[HN Gopher] Launch HN: Batch (YC S20) - Replays for event-driven...
       ___________________________________________________________________
        
       Launch HN: Batch (YC S20) - Replays for event-driven systems
        
       Hello HN!  We are Ustin and Daniel, co-founders of Batch
       (https://batch.sh) - an event replay platform. You can think of us
       as version control for data passing through your messaging systems.
       With Batch, a company is able to go back in time, see what data
       looked like at a certain point and if it makes sense, replay that
       piece of data back into the company's systems.  This idea was born
       out of getting annoyed by what an unwieldy blackbox Kafka is. While
       many folks use Kafka for streaming, there is an equal number of
       Kafka users that use it as a traditional messaging system.

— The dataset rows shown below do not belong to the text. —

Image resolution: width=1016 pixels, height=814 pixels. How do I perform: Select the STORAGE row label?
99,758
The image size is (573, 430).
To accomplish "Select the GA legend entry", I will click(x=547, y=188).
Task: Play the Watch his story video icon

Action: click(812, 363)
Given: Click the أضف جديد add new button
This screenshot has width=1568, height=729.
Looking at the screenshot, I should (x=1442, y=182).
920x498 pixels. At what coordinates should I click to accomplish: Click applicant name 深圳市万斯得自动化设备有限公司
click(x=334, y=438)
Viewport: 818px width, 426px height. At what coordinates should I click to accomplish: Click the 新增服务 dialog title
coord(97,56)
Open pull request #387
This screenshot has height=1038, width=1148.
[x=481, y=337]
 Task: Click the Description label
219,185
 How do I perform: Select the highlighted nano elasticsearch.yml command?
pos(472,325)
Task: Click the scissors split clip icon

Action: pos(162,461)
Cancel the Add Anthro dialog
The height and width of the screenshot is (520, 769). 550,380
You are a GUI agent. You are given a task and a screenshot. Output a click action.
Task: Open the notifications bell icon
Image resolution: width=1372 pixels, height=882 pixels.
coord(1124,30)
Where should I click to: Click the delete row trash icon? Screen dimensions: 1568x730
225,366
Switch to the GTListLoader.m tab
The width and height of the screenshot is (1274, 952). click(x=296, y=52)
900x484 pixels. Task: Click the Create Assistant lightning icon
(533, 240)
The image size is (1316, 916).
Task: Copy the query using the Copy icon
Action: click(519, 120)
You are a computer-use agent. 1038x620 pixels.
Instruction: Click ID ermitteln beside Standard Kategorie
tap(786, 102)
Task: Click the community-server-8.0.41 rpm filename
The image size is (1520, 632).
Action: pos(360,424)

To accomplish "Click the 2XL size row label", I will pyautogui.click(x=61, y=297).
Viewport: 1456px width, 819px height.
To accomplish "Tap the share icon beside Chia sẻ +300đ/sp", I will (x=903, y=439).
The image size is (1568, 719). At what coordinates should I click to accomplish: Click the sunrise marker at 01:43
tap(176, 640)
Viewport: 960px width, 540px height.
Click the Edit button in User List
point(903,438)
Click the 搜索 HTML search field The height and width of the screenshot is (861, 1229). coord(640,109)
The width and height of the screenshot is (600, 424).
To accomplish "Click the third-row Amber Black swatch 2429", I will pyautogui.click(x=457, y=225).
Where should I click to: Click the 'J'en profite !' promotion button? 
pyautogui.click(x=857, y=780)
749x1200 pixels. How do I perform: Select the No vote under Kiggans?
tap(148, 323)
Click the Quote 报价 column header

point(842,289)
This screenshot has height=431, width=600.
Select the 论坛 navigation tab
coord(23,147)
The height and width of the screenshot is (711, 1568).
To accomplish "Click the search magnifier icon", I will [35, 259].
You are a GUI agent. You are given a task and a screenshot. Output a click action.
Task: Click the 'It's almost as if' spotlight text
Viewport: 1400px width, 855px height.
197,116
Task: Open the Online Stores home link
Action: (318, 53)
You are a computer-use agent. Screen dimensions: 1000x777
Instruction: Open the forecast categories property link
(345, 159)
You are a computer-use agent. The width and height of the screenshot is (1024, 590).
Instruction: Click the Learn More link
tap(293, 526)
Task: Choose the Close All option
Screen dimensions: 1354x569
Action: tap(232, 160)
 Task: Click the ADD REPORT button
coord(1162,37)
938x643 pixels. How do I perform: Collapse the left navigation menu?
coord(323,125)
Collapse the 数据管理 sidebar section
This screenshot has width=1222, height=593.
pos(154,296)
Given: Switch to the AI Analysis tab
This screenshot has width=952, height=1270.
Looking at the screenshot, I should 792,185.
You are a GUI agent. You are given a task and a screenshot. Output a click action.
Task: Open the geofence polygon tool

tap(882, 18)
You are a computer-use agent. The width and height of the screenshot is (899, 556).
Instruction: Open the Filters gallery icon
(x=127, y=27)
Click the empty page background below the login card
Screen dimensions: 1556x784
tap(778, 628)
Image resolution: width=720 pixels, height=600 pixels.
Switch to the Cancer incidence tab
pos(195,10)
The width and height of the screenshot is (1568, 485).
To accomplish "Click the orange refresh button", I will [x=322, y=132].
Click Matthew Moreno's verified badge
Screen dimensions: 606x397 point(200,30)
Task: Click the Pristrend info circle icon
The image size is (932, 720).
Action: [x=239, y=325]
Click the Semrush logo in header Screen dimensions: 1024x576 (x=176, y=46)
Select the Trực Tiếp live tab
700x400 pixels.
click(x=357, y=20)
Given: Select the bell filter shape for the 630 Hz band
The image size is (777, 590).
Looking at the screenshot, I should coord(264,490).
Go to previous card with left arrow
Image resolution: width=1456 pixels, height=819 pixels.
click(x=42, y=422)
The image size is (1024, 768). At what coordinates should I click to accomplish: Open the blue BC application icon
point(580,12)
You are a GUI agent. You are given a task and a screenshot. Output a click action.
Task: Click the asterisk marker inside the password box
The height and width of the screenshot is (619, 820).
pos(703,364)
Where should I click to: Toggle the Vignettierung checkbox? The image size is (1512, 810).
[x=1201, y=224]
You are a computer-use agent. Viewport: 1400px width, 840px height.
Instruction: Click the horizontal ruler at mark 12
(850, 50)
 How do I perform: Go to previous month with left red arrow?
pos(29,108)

       Historically, these systems have offered very poor visibility into
       what's going on inside them and offer (at best) a poor replay
       experience. This problem is prevalent pretty much across every
       messaging system. Especially if the messages on the bus are
       serialized, it is almost guaranteed that you will have to write
       custom, one-off scripts when working with these systems.  This
       "visibility" pain point is exacerbated tenfold if you are working
       with event driven architectures and/or event sourcing - you must
       have a way to search and replay events as you will need to rebuild
       state in order to bring up new data stores and services. That may
       sound straightforward, but it's actually really involved. You have
       to figure out how and where to store your events, how to serialize
       them, search them, play them back, and how/when/if to prune, delete
       or archive them.  Rather than spending a ton of money on building
       such a replay platform in-house, we decided to build a generic one
       and hopefully save everyone a bunch of time and money. We are 100%
       believers in "buy" (vs "build") - companies should focus on
       building their core product and not waste time on sidequests. We've
       worked on these systems before at our previous gigs and decided to
       put our combined experience into building Batch.  A friend of mine
       shared this bit of insight with me (that he heard from Dave Cheney,
       I think?) - "Is this what you want to spend your innovation tokens
       on?" (referring to building something in-house) - and the answer is
       probably... no. So this is how we got here!  In practical terms, we
       give you a "connector" (in the form of a Docker image) that hooks
       into your messaging system as a consumer and begins copying all
       data that it sees on a topic/exchange to Batch. Alternatively, you
       can pump data into our platform via a generic HTTP or gRPC API.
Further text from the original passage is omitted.